In Europe, the current end-of-life recycling rate is around 18%, which mainly comes from mechanical recycling. The study suggests that chemical and solvent-based recycling technologies, together with further improvements in mechanical recycling, could lead to an overall end-of-life recycling rate (to plastics and chemicals, excluding fuels) of up to 80% by 2030, with chemical recycling becoming complementary, not competitive, to improved mechanical recycling. The findings also suggest that capturing and treating “missing plastic”, i.e., plastic waste generated but currently not accounted for in statistics, when considered in one of the future scenarios, could significantly increase recycled plastic production and help reach recycled content targets in some sectors.  


To provide resources of equal quality to primary resources, the quality of recycling needs to be considered. This includes not only aspects such as yield and footprint but also the material properties and substitution potential. “Quality means the materials should be suitable for the circular economy and should be able to substitute primary resources over a broad range of applications,” explained De Meester.  



Scaling up Chemical Recycling Technologies 


The chemical industry has already announced major investments of commercial scale covering different chemical recycling technologies in Europe and worldwide. However, one of the main barriers to scaling up these technologies is uncertainty about the method for calculating the recycled content of plastics. A clear mass balance method is key to overcoming this challenge. Mass balance is one of the well-known and widely used “chain of custody” models that gives a high level of confidence that what is put in the process does come out at the end. It is already successfully deployed in other sectors, such as fairtrade cacao and coffee.  

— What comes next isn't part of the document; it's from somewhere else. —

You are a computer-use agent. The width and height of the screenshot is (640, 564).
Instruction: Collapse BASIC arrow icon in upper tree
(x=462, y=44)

EU rules supporting chemical recycling as a complementary solution to mechanical recycling are needed to attract investments into these technologies and help the EU meet targets for more recycled content.  


The findings of the researchers of the JRC and the University of Gent study should also be used by policymakers to support proposals for achievable recycled content targets and to determine which recycling technologies can play a role in achieving these targets. 

Recycled content targets can incentivise the uptake of recycled content, leveraging the power of Europe’s single market. 

In conclusion, mainstream technologies alone will not be sufficient to achieve circular economy goals, and advanced recycling technologies are necessary to provide resources of equal quality to primary resources, also starting from a broader set of waste feedstock types.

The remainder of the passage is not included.